11. Le préjudice esthétique de la victime a été évalué par l'expert à 1,5 sur une échelle de 1 à 7. Le tribunal n'a pas suffisamment réparé ce poste de préjudice en allouant à l'intéressé la somme de 1 500 euros. Il sera fait une plus juste appréciation de ce préjudice en allouant à M. C...la somme de 3 000 euros.
12. Il résulte de tout ce qui précède que la ministre des armées n'est pas fondée à demander la réduction des sommes mises à la charge de l'Etat par le tribunal administratif de Toulon au titre de l'indemnité due à M. C...et des frais exposés par la CPAM du Var pour le compte de son assuré.
13. Par ailleurs, M. C...est seulement fondé à demander que l'indemnité, que le tribunal administratif de Toulon a condamné l'Etat à lui verser, soit portée à la somme de 25 945 euros, sous déduction de la somme de 2 400 euros versée à titre de provision en exécution de l'ordonnance du 8 septembre 2016 du président du tribunal administratif de Toulon.
Sur les frais liés au litige :
14. Il y a lieu, dans les circonstances de l'espèce, de mettre à la charge de l'Etat la somme de 2 000 euros au titre des frais exposés par M.C.... Il n'y a pas lieu, dans les circonstances de l'espèce, de mettre à la charge de l'Etat la somme demandée par la CPAM du Var au titre des dispositions de l'article L. 761-1 du code de justice administrative.
D É C I D E :
Article 1er : La requête de la ministre des armées est rejetée.

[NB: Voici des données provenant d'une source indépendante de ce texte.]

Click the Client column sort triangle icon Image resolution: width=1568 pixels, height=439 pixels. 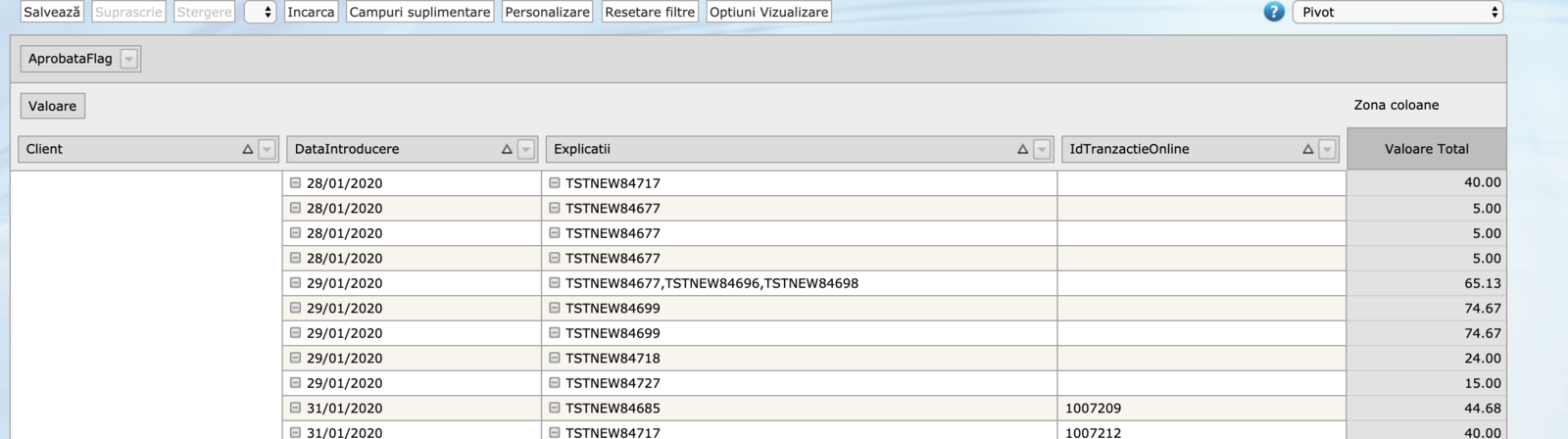tap(248, 149)
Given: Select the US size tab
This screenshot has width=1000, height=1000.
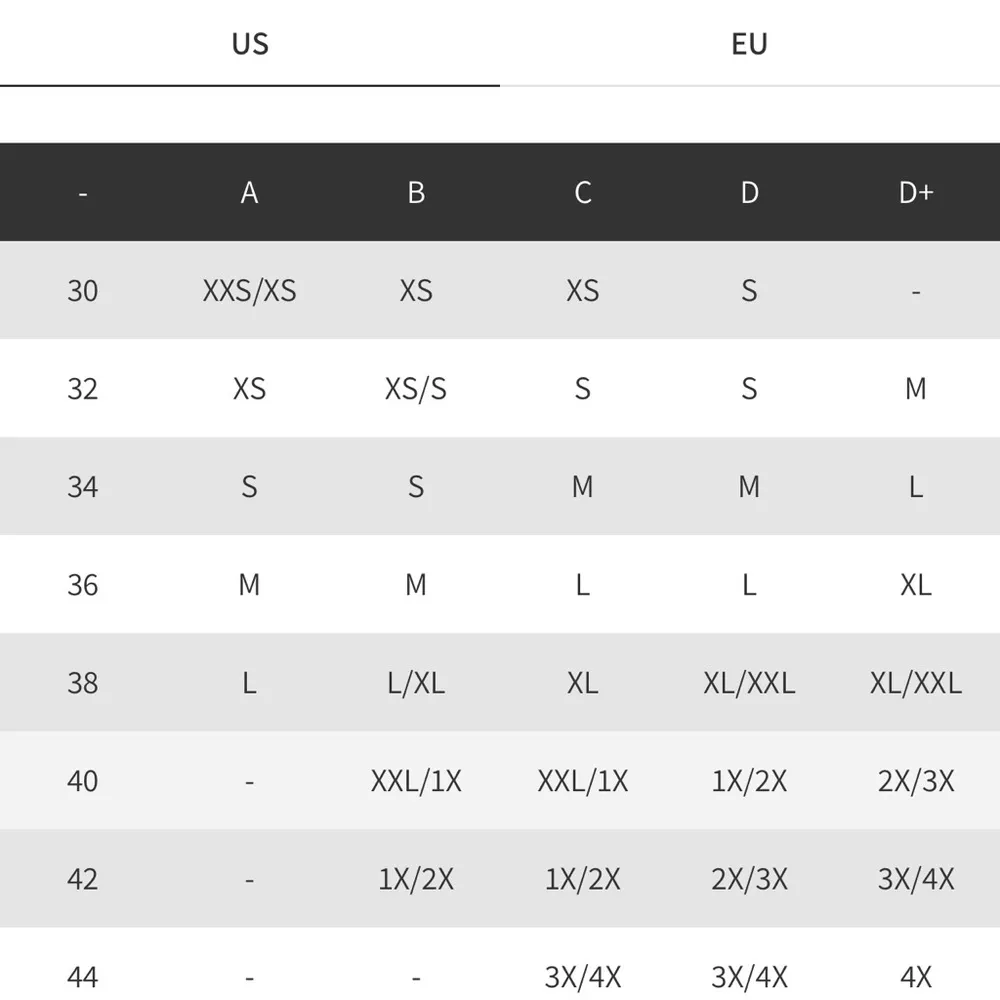Looking at the screenshot, I should (x=249, y=44).
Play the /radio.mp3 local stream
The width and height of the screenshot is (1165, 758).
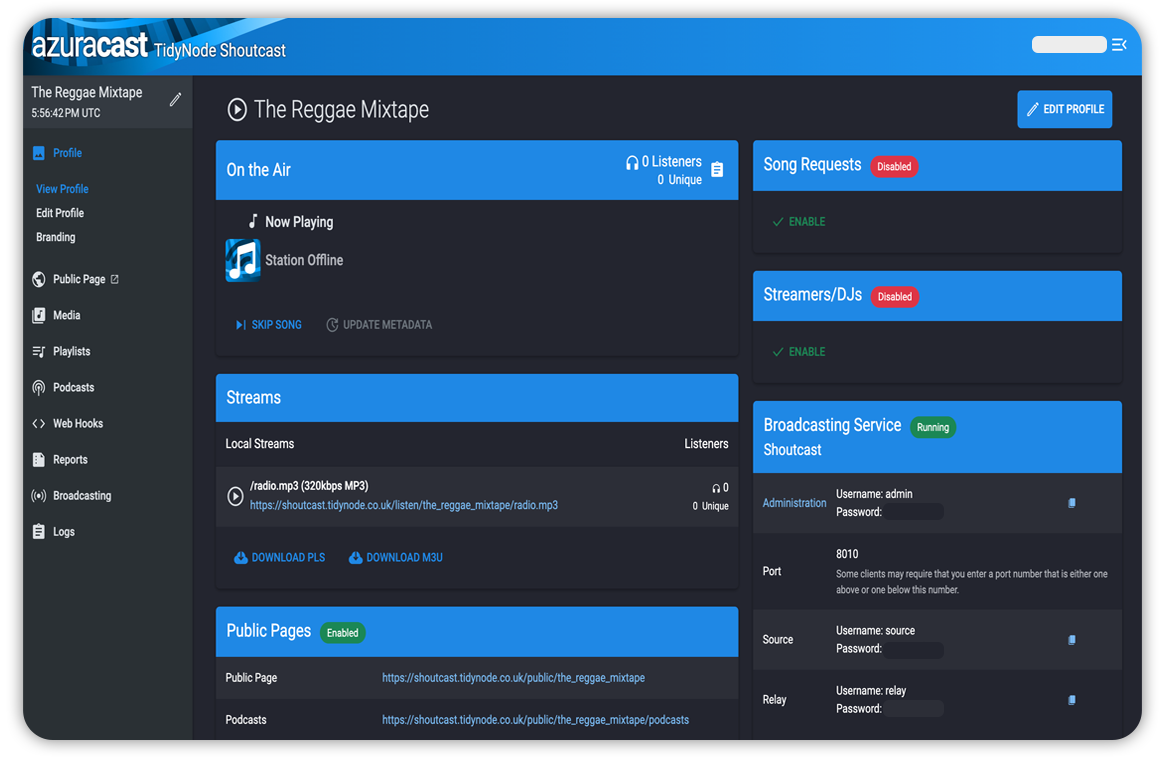(236, 496)
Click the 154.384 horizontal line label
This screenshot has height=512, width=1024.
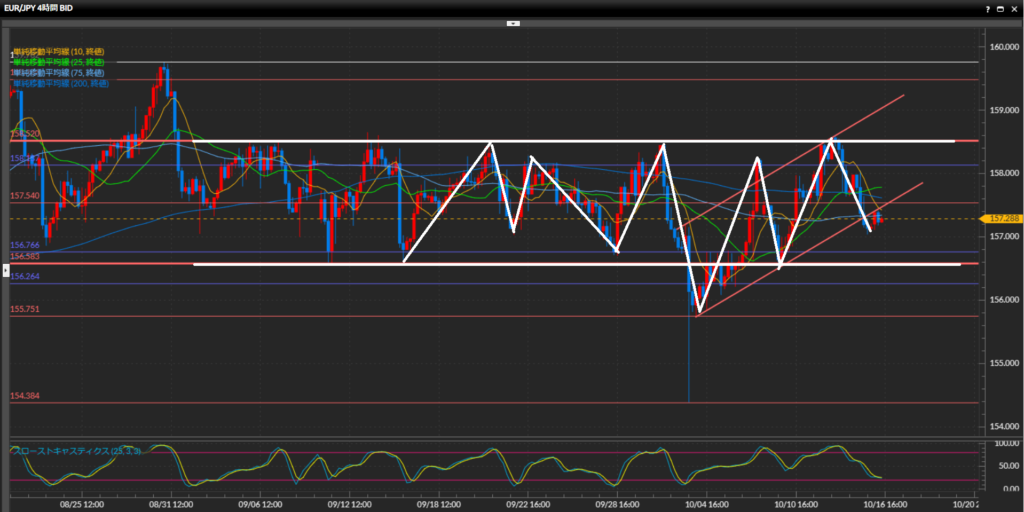click(x=25, y=397)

Article 2 : La somme de 21 445 euros que l'Etat a été condamné à verser à M. C...par le jugement du tribunal administratif de Toulon du 24 mai 2018 est portée à 25 945 euros, sous déduction de la somme de 2 400 euros versée à titre de provision en exécution de l'ordonnance du 8 septembre 2016 du président du tribunal administratif de Toulon.
Article 3 : L'article 1er du jugement du tribunal administratif de Toulon du 24 mai 2018 est réformé en ce qu'il a de contraire au présent arrêt.
Article 4 : Le surplus des conclusions de M. C...présentées par la voie de l'appel incident est rejeté.
Article 5 : L'Etat versera à M. C...la somme de 2 000 euros au titre de l'article L. 761-1 du code de justice administrative.
Article 6 : Les conclusions de la CPAM du Var présentées sur le fondement de l'article L. 761-1 du code de justice administrative sont rejetées.
Article 7 : Le présent arrêt sera notifié à la ministre des armées, à M. B...C...et à la caisse primaire d'assurance maladie du Var.
Délibéré après l'audience du 16 mai 2019 où siégeaient :
- M. Vanhullebus, président de chambre,
- Mme Jorda-Lecroq, présidente-assesseure,
- Mme Bourjade-Mascarenhas, première conseillère.
Lu en audience publique, le 29 mai 2019.